## Required work
Nothing in the records should change; write them all out again.

(Beginning of Source information)

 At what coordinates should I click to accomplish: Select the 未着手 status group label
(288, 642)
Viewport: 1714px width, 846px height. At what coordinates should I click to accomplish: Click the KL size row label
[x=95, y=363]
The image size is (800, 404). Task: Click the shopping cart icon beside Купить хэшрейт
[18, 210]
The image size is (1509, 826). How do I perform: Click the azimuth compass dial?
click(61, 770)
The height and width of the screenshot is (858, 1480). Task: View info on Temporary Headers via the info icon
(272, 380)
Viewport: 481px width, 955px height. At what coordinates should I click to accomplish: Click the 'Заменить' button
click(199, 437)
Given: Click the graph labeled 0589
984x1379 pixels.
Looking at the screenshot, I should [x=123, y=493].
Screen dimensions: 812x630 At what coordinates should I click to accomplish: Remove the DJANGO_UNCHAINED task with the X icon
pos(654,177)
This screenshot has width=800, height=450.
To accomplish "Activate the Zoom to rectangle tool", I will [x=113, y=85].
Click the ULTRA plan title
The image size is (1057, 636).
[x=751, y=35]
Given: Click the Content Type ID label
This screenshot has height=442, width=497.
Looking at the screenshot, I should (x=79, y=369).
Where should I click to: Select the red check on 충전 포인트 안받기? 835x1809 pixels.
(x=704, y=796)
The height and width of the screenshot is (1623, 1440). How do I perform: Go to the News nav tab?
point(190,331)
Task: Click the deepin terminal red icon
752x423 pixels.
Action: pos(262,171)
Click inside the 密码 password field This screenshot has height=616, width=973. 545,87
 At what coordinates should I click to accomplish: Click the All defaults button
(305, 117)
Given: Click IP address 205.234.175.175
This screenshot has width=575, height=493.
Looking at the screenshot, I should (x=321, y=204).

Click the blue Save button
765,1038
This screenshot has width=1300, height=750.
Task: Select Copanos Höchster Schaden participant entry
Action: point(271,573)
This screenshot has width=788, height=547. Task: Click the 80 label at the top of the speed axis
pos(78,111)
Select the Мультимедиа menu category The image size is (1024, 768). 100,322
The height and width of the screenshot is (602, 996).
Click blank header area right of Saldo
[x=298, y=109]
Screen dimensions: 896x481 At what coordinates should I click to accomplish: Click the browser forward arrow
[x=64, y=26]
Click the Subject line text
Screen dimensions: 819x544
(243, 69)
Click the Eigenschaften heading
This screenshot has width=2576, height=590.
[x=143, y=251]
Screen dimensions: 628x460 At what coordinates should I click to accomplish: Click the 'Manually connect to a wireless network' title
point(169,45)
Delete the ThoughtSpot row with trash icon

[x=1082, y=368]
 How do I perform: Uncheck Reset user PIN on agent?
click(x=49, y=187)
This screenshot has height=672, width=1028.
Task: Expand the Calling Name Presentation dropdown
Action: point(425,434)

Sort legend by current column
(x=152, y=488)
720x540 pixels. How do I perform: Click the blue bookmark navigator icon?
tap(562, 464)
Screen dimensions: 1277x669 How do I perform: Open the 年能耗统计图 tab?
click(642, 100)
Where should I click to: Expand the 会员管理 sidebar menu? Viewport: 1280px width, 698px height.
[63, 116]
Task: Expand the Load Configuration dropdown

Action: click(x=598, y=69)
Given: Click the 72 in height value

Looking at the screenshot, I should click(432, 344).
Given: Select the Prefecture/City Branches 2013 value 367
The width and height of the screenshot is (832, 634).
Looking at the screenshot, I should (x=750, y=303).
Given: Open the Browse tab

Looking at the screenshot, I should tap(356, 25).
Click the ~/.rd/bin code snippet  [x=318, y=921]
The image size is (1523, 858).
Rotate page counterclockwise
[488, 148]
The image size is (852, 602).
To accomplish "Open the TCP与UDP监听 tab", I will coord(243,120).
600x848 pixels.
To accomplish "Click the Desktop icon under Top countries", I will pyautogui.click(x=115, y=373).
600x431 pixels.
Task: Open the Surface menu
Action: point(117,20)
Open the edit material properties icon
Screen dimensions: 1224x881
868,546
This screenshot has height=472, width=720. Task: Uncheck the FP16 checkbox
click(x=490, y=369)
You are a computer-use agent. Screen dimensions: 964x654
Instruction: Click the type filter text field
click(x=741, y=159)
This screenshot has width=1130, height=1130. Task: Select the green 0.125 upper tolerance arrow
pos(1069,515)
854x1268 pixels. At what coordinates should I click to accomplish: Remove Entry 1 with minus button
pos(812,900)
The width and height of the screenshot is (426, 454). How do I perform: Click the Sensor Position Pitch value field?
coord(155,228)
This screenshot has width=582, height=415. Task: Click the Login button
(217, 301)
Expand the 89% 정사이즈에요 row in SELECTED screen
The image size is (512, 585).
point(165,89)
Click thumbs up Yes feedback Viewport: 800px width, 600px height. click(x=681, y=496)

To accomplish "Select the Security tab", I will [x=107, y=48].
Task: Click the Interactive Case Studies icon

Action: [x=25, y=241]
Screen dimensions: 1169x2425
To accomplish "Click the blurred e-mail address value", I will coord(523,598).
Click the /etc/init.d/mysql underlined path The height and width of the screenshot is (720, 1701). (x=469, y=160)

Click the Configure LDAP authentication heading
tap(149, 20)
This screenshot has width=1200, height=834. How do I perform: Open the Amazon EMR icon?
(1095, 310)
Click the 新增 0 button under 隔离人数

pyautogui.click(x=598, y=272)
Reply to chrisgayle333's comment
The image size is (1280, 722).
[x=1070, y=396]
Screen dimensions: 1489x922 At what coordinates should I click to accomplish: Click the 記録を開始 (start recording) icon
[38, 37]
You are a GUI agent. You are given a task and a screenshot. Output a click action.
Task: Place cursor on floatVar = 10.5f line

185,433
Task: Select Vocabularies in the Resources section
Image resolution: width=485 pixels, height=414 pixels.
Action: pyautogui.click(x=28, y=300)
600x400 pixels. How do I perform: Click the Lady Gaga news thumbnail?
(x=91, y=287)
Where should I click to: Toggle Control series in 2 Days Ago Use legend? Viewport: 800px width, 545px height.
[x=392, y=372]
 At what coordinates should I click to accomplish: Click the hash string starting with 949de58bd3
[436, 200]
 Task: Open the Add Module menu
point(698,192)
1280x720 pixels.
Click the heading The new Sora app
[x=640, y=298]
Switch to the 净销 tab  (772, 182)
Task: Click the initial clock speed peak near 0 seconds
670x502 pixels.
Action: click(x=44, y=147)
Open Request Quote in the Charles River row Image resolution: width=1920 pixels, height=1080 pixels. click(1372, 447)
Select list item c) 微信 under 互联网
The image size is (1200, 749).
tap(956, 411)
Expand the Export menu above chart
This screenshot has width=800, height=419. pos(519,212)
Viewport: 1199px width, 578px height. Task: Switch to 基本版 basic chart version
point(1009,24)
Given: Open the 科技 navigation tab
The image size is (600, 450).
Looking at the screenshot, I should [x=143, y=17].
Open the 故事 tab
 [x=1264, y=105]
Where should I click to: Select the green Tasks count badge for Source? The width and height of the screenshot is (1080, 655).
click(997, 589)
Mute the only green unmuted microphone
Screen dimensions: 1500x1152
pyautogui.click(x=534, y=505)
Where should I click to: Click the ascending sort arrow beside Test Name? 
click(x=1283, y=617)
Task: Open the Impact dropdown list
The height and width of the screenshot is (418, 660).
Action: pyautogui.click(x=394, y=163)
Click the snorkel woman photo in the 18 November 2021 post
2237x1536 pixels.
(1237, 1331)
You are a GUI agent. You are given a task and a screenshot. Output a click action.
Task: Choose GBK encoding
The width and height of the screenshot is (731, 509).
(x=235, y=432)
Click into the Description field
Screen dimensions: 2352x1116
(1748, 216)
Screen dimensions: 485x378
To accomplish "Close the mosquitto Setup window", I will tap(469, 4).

(End of Source information)

## Answer section
 At what coordinates should I click to accomplish: Select the 未着手 status group label
(288, 642)
Viewport: 1714px width, 846px height. At what coordinates should I click to accomplish: Click the KL size row label
[x=95, y=363]
The image size is (800, 404). Task: Click the shopping cart icon beside Купить хэшрейт
[18, 210]
The image size is (1509, 826). How do I perform: Click the azimuth compass dial?
click(61, 770)
The height and width of the screenshot is (858, 1480). Task: View info on Temporary Headers via the info icon
(272, 380)
Viewport: 481px width, 955px height. At what coordinates should I click to accomplish: Click the 'Заменить' button
click(199, 437)
Given: Click the graph labeled 0589
984x1379 pixels.
Looking at the screenshot, I should [x=123, y=493].
Screen dimensions: 812x630 At what coordinates should I click to accomplish: Remove the DJANGO_UNCHAINED task with the X icon
pos(654,177)
This screenshot has width=800, height=450.
To accomplish "Activate the Zoom to rectangle tool", I will [x=113, y=85].
Click the ULTRA plan title
The image size is (1057, 636).
[x=751, y=35]
Given: Click the Content Type ID label
This screenshot has height=442, width=497.
Looking at the screenshot, I should (x=79, y=369).
Where should I click to: Select the red check on 충전 포인트 안받기? 835x1809 pixels.
(x=704, y=796)
The height and width of the screenshot is (1623, 1440). How do I perform: Go to the News nav tab?
point(190,331)
Task: Click the deepin terminal red icon
752x423 pixels.
Action: pos(262,171)
Click inside the 密码 password field This screenshot has height=616, width=973. 545,87
 At what coordinates should I click to accomplish: Click the All defaults button
(305, 117)
Given: Click IP address 205.234.175.175
This screenshot has width=575, height=493.
Looking at the screenshot, I should (x=321, y=204).

Click the blue Save button
765,1038
This screenshot has width=1300, height=750.
Task: Select Copanos Höchster Schaden participant entry
Action: point(271,573)
This screenshot has width=788, height=547. Task: Click the 80 label at the top of the speed axis
pos(78,111)
Select the Мультимедиа menu category The image size is (1024, 768). 100,322
The height and width of the screenshot is (602, 996).
Click blank header area right of Saldo
[x=298, y=109]
Screen dimensions: 896x481 At what coordinates should I click to accomplish: Click the browser forward arrow
[x=64, y=26]
Click the Subject line text
Screen dimensions: 819x544
(243, 69)
Click the Eigenschaften heading
This screenshot has width=2576, height=590.
[x=143, y=251]
Screen dimensions: 628x460 At what coordinates should I click to accomplish: Click the 'Manually connect to a wireless network' title
point(169,45)
Delete the ThoughtSpot row with trash icon

[x=1082, y=368]
 How do I perform: Uncheck Reset user PIN on agent?
click(x=49, y=187)
This screenshot has height=672, width=1028.
Task: Expand the Calling Name Presentation dropdown
Action: point(425,434)

Sort legend by current column
(x=152, y=488)
720x540 pixels. How do I perform: Click the blue bookmark navigator icon?
tap(562, 464)
Screen dimensions: 1277x669 How do I perform: Open the 年能耗统计图 tab?
click(642, 100)
Where should I click to: Expand the 会员管理 sidebar menu? Viewport: 1280px width, 698px height.
[63, 116]
Task: Expand the Load Configuration dropdown

Action: click(x=598, y=69)
Given: Click the 72 in height value

Looking at the screenshot, I should click(432, 344).
Given: Select the Prefecture/City Branches 2013 value 367
The width and height of the screenshot is (832, 634).
Looking at the screenshot, I should (x=750, y=303).
Given: Open the Browse tab

Looking at the screenshot, I should tap(356, 25).
Click the ~/.rd/bin code snippet  [x=318, y=921]
The image size is (1523, 858).
Rotate page counterclockwise
[488, 148]
The image size is (852, 602).
To accomplish "Open the TCP与UDP监听 tab", I will coord(243,120).
600x848 pixels.
To accomplish "Click the Desktop icon under Top countries", I will pyautogui.click(x=115, y=373).
600x431 pixels.
Task: Open the Surface menu
Action: point(117,20)
Open the edit material properties icon
Screen dimensions: 1224x881
868,546
This screenshot has height=472, width=720. Task: Uncheck the FP16 checkbox
click(x=490, y=369)
You are a computer-use agent. Screen dimensions: 964x654
Instruction: Click the type filter text field
click(x=741, y=159)
This screenshot has width=1130, height=1130. Task: Select the green 0.125 upper tolerance arrow
pos(1069,515)
854x1268 pixels. At what coordinates should I click to accomplish: Remove Entry 1 with minus button
pos(812,900)
The width and height of the screenshot is (426, 454). How do I perform: Click the Sensor Position Pitch value field?
coord(155,228)
This screenshot has width=582, height=415. Task: Click the Login button
(217, 301)
Expand the 89% 정사이즈에요 row in SELECTED screen
The image size is (512, 585).
point(165,89)
Click thumbs up Yes feedback Viewport: 800px width, 600px height. click(x=681, y=496)

To accomplish "Select the Security tab", I will [x=107, y=48].
Task: Click the Interactive Case Studies icon

Action: [x=25, y=241]
Screen dimensions: 1169x2425
To accomplish "Click the blurred e-mail address value", I will coord(523,598).
Click the /etc/init.d/mysql underlined path The height and width of the screenshot is (720, 1701). (x=469, y=160)

Click the Configure LDAP authentication heading
tap(149, 20)
This screenshot has width=1200, height=834. How do I perform: Open the Amazon EMR icon?
(1095, 310)
Click the 新增 0 button under 隔离人数

pyautogui.click(x=598, y=272)
Reply to chrisgayle333's comment
The image size is (1280, 722).
[x=1070, y=396]
Screen dimensions: 1489x922 At what coordinates should I click to accomplish: Click the 記録を開始 (start recording) icon
[38, 37]
You are a GUI agent. You are given a task and a screenshot. Output a click action.
Task: Place cursor on floatVar = 10.5f line

185,433
Task: Select Vocabularies in the Resources section
Image resolution: width=485 pixels, height=414 pixels.
Action: pyautogui.click(x=28, y=300)
600x400 pixels. How do I perform: Click the Lady Gaga news thumbnail?
(x=91, y=287)
Where should I click to: Toggle Control series in 2 Days Ago Use legend? Viewport: 800px width, 545px height.
[x=392, y=372]
 At what coordinates should I click to accomplish: Click the hash string starting with 949de58bd3
[436, 200]
 Task: Open the Add Module menu
point(698,192)
1280x720 pixels.
Click the heading The new Sora app
[x=640, y=298]
Switch to the 净销 tab  (772, 182)
Task: Click the initial clock speed peak near 0 seconds
670x502 pixels.
Action: click(x=44, y=147)
Open Request Quote in the Charles River row Image resolution: width=1920 pixels, height=1080 pixels. click(1372, 447)
Select list item c) 微信 under 互联网
The image size is (1200, 749).
tap(956, 411)
Expand the Export menu above chart
This screenshot has width=800, height=419. pos(519,212)
Viewport: 1199px width, 578px height. Task: Switch to 基本版 basic chart version
point(1009,24)
Given: Open the 科技 navigation tab
The image size is (600, 450).
Looking at the screenshot, I should [x=143, y=17].
Open the 故事 tab
 [x=1264, y=105]
Where should I click to: Select the green Tasks count badge for Source? The width and height of the screenshot is (1080, 655).
click(997, 589)
Mute the only green unmuted microphone
Screen dimensions: 1500x1152
pyautogui.click(x=534, y=505)
Where should I click to: Click the ascending sort arrow beside Test Name? 
click(x=1283, y=617)
Task: Open the Impact dropdown list
The height and width of the screenshot is (418, 660).
Action: pyautogui.click(x=394, y=163)
Click the snorkel woman photo in the 18 November 2021 post
2237x1536 pixels.
(1237, 1331)
You are a GUI agent. You are given a task and a screenshot. Output a click action.
Task: Choose GBK encoding
The width and height of the screenshot is (731, 509).
(x=235, y=432)
Click into the Description field
Screen dimensions: 2352x1116
(1748, 216)
Screen dimensions: 485x378
To accomplish "Close the mosquitto Setup window", I will tap(469, 4).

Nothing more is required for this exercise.